William wants to clarify that this use case was not intended to show client
registration at all. The relationship between the PHR and EHR was
intentionally existing and static in order to simplify the use case.
An authorization code represents an authorization grant, but they are not
the same thing. In the implicit flow, the grant is being made but the
client is inside the user agent, so it doesn’t go anywhere. In the client
flow, the client authenticates, and that tells the authorization server
that the client is authorized because it has been prearranged. There is no
“Alice” in the client flow. The client itself is what is getting
authorized. There is no “resource owner” involved. If Alice is sitting in
front of a web browser, you wouldn’t be using a client flow. “Client
credentials flow” is perhaps a more helpful label.

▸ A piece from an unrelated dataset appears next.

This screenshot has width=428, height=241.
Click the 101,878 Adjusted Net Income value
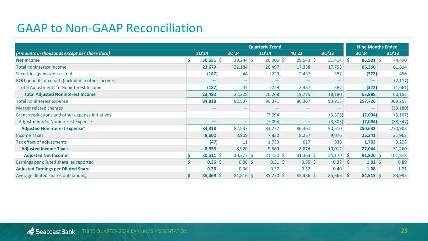point(398,156)
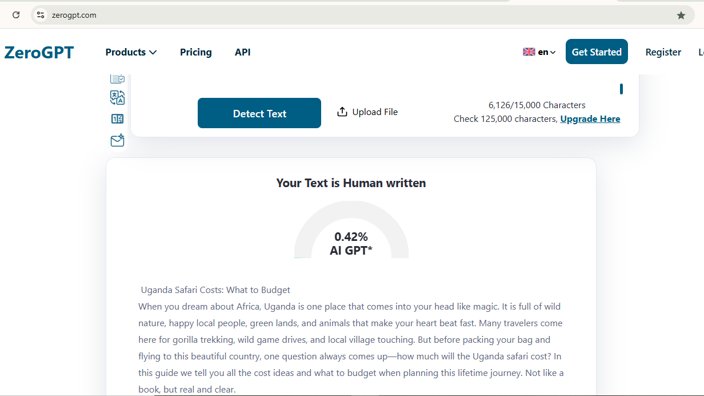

In this use case, the location of public keys, redirect uri, scopes, auth
grants, and the client identifier need to be agreed upon regardless of
whether the registration is manual or dynamic.
The authorization server has a list of registered clients. A resource
server cannot advertise to a client that it has certain requirements using
current specifications. There is no standard for advertising claims about
clients or resource servers.
This use case does not require a registry or client claims.
Document Core Content and Peripheral Content
We went through the current version of the document and annotated some
parts as core and some parts as peripheral. We made it from section 3a to
*UMA vs OAuth*
Should we be starting off with UMA? Or sticking to OAuth to begin with in
order to simplify? OAuth is a large component of UMA, but UMA is a
completely different protocol. You can’t configure systems to use both UMA
and OAuth at the same time. UMA does not degrade gracefully into OAuth. UMA
does not specify a good way for an OAuth server to talk to an UMA server.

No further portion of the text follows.